= Beginning of Section =

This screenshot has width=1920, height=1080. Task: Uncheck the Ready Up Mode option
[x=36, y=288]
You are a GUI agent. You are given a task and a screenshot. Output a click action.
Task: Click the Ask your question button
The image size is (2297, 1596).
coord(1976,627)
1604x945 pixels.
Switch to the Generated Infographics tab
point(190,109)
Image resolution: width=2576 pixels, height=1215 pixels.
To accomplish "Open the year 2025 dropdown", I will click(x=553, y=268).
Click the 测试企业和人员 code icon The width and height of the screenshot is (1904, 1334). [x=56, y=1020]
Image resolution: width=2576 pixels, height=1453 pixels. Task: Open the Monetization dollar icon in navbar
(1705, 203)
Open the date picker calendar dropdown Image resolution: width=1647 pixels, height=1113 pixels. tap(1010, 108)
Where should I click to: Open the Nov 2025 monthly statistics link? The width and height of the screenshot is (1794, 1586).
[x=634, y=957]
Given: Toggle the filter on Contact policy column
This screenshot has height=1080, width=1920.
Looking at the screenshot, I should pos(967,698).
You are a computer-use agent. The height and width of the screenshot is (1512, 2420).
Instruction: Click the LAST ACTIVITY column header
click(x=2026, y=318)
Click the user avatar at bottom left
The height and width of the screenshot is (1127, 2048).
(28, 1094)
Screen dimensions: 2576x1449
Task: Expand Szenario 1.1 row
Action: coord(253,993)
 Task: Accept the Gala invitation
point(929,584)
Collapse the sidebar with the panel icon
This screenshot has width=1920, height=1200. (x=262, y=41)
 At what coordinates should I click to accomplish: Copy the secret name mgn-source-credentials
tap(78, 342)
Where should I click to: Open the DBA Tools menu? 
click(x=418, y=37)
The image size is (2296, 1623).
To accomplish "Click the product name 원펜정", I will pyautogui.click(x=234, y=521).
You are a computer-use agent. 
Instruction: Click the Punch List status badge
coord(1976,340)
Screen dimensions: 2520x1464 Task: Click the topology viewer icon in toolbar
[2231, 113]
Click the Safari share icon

= End of Section =

Where a line in the entries holds "dropdown", copy that line.

To accomplish "Open the year 2025 dropdown", I will click(x=553, y=268).
Open the date picker calendar dropdown Image resolution: width=1647 pixels, height=1113 pixels. tap(1010, 108)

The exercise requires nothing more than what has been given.